Does conversion add value to your home?
A garage conversion increases square footage, which could increase the property value of your home (and likely raise your property taxes, as well). But garages are highly desirable to home buyers—so not having one could make your home harder to sell.
If you’re planning to move within five years, ask a local real estate agent to determine if a garage conversion will add value to your home.
How to find a garage-conversion professional
Many general contractors can handle a garage conversion. A few companies actually specialize in garage conversions, and will handle the entire process for you, including designing the space and obtaining the necessary permits.
“There’s a lot to consider when turning a garage into living space, and most homeowners are happy when an experienced builder takes the time to explain those details at the very beginning of the project,” Veron explains.
“When looking for a company that would help convert our very drab garage to a comfortable, cool, man cave/theater room, we found Edison Home Improvement,” notes Yelper DJ M. of Encinitas, California. “Our project manager… was there every step of the way, with suggestions or changes we made.

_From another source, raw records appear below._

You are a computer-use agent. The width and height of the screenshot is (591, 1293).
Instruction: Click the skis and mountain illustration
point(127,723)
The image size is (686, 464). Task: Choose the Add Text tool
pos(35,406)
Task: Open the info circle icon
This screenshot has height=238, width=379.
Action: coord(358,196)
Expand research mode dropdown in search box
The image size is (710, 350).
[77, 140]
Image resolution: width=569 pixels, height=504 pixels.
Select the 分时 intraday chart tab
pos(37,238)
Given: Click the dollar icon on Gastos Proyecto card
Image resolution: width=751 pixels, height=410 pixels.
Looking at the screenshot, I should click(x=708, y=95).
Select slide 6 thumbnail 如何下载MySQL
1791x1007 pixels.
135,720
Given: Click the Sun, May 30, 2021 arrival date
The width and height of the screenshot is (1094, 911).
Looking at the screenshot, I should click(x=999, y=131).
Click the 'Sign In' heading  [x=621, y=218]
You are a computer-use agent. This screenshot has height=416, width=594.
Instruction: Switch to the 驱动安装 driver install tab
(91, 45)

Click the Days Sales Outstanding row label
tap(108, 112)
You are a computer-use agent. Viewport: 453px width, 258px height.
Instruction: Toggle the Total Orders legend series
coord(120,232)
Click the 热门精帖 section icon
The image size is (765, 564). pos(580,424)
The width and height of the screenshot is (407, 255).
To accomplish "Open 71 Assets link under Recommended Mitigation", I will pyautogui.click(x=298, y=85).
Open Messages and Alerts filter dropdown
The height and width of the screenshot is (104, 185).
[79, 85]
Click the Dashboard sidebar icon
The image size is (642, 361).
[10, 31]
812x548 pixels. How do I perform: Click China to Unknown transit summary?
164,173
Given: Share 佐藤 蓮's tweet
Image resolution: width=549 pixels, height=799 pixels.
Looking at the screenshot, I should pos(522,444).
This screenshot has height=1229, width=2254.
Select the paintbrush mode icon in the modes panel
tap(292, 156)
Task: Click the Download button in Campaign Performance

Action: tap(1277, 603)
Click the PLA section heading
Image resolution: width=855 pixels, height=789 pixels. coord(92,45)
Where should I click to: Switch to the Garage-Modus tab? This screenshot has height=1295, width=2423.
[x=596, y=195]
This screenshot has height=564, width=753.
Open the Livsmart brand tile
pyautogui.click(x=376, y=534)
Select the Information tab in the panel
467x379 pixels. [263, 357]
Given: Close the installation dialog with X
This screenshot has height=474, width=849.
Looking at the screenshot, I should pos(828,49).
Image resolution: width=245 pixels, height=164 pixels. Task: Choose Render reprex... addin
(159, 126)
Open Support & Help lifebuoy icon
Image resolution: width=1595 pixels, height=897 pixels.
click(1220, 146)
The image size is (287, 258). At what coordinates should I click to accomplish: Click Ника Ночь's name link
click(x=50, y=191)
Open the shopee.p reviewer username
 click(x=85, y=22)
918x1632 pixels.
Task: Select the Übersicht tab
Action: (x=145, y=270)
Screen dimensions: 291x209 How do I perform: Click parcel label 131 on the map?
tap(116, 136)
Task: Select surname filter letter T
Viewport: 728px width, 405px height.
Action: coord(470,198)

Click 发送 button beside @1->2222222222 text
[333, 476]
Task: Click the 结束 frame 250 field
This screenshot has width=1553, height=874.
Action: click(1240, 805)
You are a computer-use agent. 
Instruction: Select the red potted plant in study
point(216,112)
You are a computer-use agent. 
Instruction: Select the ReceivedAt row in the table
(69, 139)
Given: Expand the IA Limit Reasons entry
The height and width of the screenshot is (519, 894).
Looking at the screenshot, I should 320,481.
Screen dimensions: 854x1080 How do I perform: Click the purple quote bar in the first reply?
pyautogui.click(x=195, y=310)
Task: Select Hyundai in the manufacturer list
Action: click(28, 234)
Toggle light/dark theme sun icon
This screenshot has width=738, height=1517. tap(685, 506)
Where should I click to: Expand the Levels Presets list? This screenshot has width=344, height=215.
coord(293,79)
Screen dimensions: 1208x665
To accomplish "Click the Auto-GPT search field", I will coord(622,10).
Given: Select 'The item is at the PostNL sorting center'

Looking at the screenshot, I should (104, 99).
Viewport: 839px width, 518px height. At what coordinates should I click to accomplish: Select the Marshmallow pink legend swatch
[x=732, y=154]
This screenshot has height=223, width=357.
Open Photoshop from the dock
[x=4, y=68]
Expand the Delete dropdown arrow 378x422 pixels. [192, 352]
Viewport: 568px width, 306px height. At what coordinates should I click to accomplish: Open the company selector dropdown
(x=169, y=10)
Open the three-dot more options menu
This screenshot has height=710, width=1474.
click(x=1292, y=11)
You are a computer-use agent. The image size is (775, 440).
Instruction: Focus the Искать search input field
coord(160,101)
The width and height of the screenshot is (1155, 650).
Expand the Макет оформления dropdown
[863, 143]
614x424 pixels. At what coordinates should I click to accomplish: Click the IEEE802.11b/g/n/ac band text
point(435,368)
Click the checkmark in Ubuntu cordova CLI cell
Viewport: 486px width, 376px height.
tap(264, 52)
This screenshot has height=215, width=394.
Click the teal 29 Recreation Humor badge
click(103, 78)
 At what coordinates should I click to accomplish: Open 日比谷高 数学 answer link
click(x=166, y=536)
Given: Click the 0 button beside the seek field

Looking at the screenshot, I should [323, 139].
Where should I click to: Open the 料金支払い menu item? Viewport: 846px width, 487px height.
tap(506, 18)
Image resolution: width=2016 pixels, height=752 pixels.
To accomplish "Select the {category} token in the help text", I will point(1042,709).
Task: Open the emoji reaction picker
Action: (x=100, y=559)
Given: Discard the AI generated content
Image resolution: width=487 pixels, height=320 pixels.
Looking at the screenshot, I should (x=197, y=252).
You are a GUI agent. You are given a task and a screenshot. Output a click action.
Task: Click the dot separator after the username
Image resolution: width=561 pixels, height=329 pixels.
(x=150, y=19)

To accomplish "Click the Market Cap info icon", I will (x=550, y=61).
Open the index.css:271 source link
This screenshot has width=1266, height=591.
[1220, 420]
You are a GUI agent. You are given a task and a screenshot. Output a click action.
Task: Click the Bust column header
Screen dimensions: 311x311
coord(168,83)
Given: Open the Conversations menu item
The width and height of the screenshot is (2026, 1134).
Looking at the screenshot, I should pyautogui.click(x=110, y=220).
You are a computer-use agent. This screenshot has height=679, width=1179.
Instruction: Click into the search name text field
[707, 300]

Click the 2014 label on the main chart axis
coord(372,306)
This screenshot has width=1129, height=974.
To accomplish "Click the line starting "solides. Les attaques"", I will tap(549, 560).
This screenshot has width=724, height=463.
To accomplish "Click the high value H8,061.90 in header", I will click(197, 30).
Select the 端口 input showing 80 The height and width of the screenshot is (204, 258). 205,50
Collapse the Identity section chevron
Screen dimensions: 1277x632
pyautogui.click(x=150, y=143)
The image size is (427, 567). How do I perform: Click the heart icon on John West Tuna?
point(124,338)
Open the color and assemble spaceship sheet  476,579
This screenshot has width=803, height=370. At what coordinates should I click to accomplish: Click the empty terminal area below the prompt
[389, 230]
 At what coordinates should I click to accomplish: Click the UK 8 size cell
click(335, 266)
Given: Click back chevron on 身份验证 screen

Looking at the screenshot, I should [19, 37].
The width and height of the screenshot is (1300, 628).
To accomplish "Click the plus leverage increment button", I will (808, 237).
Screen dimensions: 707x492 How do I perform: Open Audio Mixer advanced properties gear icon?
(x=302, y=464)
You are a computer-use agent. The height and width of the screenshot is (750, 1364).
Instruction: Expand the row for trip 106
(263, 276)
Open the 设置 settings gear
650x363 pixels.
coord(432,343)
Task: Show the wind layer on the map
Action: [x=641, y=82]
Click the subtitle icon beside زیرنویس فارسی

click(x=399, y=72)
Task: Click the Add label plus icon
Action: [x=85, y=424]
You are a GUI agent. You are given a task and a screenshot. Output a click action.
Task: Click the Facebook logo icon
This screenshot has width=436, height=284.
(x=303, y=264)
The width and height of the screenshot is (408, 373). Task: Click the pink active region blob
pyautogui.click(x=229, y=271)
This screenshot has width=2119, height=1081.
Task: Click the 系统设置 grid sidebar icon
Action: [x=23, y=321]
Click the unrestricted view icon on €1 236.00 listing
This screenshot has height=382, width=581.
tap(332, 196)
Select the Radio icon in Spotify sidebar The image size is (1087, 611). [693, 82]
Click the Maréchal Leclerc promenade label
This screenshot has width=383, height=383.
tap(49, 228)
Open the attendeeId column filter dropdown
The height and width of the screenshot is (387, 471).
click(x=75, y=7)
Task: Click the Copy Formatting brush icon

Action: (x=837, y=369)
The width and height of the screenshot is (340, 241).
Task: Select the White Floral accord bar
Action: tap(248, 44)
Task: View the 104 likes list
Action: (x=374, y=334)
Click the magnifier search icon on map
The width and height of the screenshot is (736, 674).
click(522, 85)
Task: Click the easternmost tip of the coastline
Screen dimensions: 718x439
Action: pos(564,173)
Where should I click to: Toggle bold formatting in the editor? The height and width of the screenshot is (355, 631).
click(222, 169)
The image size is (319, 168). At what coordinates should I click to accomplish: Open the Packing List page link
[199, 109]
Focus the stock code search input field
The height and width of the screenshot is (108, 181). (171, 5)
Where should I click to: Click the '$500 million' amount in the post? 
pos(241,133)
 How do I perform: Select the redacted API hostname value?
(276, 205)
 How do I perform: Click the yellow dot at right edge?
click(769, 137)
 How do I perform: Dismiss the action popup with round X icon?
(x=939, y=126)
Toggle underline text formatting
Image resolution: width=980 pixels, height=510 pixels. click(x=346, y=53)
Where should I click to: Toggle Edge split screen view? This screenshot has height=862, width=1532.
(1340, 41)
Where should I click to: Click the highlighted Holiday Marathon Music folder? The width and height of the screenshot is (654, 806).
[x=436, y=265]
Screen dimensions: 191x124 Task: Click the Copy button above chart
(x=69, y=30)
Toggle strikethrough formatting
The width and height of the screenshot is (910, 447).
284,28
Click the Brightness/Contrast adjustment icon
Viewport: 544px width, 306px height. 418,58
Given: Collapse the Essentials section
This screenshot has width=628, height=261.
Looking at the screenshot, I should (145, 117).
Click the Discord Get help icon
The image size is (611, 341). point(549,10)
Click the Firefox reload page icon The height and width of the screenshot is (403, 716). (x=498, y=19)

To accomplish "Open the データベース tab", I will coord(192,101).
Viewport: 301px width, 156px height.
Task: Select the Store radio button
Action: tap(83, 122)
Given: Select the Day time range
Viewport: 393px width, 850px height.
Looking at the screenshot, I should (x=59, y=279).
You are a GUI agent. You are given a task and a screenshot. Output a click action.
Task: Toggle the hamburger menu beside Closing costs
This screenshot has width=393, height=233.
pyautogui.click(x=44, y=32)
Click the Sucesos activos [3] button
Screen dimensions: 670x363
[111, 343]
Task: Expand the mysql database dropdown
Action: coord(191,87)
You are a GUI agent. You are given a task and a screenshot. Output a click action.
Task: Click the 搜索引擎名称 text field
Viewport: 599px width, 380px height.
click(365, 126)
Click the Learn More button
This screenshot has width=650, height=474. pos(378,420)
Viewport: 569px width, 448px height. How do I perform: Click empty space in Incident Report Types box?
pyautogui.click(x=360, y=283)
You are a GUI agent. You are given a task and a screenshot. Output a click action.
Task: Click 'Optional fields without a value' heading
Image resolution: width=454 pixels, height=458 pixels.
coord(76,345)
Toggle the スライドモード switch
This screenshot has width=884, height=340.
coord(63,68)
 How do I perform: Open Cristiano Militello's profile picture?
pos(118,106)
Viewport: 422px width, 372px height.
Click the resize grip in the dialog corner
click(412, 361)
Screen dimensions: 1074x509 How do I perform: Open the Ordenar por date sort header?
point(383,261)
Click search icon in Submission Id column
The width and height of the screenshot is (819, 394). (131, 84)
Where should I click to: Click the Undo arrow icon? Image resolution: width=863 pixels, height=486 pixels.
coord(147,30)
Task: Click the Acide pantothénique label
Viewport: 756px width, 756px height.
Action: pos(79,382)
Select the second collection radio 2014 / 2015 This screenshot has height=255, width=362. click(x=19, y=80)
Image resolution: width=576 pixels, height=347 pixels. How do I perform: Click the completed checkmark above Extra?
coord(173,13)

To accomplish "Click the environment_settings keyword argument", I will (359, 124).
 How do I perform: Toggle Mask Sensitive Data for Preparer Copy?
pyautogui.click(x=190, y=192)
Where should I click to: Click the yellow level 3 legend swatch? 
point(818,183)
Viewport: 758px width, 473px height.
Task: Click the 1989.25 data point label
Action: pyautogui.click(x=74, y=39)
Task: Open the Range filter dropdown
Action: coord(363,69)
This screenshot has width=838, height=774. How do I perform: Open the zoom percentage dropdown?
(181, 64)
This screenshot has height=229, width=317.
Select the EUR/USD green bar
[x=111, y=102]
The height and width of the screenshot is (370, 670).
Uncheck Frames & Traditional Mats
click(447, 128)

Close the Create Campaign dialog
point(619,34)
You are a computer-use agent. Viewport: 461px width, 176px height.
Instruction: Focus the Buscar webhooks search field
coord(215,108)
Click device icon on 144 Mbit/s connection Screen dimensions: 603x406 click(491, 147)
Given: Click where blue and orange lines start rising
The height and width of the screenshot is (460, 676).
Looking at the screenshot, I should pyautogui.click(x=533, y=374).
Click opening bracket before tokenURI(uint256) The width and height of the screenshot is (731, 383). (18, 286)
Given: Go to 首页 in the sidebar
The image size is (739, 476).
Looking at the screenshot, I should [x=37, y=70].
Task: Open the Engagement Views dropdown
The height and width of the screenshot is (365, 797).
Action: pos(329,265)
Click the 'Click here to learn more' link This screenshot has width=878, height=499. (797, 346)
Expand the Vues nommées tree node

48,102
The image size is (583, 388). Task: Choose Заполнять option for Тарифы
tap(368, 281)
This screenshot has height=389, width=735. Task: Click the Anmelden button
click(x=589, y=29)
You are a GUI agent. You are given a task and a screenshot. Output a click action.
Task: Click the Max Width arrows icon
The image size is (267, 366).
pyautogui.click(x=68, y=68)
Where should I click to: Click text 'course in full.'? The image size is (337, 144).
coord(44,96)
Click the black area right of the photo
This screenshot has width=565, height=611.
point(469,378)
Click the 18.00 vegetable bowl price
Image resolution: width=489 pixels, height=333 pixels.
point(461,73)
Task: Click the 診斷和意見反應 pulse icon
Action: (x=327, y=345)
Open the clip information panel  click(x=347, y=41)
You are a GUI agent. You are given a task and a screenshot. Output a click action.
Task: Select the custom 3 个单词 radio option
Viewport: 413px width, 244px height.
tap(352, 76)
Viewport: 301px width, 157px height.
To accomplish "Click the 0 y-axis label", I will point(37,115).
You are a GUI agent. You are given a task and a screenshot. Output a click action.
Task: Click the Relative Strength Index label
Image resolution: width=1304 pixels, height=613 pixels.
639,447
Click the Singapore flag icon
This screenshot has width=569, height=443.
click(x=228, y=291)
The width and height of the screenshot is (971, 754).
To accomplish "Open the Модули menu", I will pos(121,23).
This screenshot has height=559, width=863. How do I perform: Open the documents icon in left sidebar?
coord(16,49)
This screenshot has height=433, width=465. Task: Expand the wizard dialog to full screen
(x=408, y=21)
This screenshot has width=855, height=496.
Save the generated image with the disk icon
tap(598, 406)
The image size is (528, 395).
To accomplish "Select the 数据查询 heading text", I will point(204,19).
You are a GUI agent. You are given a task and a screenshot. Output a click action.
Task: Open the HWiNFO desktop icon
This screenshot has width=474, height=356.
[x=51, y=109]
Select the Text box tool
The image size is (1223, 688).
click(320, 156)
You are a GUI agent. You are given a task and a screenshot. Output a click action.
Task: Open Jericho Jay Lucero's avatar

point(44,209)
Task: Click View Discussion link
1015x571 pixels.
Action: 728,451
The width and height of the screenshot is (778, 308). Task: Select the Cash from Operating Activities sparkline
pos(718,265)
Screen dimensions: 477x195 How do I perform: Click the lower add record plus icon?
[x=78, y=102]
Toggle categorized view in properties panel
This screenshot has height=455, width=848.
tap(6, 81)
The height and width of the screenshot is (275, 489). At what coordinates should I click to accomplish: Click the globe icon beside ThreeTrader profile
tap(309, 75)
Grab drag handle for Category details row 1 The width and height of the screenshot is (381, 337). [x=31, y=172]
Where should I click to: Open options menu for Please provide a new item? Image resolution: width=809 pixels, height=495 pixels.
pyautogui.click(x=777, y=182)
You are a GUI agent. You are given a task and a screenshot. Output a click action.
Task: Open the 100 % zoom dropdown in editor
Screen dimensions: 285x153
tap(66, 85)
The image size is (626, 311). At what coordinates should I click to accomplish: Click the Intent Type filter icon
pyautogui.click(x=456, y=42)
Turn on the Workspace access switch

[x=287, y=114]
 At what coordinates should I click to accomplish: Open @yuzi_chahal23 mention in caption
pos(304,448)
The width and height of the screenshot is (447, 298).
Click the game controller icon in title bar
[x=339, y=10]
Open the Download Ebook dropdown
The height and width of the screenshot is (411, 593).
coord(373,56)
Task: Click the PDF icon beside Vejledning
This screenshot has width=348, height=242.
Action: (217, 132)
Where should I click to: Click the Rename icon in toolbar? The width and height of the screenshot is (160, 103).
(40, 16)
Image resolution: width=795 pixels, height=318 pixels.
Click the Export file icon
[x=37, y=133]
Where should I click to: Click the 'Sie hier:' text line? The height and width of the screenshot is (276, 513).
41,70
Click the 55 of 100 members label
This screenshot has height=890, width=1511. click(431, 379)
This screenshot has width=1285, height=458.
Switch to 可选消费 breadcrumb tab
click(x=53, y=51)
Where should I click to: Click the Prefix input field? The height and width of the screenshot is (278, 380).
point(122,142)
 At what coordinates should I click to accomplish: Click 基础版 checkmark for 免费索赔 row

Any issues that arose were taken care of immediately.”
To get a realistic idea of overall costs, request bids format least three different contractors. Be sure to include details of the work to be performed and materials used. That way, you’ll know you’re comparing prices for the same job.
“Although it may be time-consuming to gather all this information, it’s the best way to ensure the success of your project,” Danny Lipford says.
Also, find out how long the project will take. A simple conversion, such as a family room, can be completed in 2–4 weeks. Transforming a garage into an apartment with kitchen and bath, however, might take two months or longer.
If you can, get recommendations from friends or neighbors who’ve done a garage conversion and were satisfied with the contractor’s work. You can also search online reviews of professionals in your town.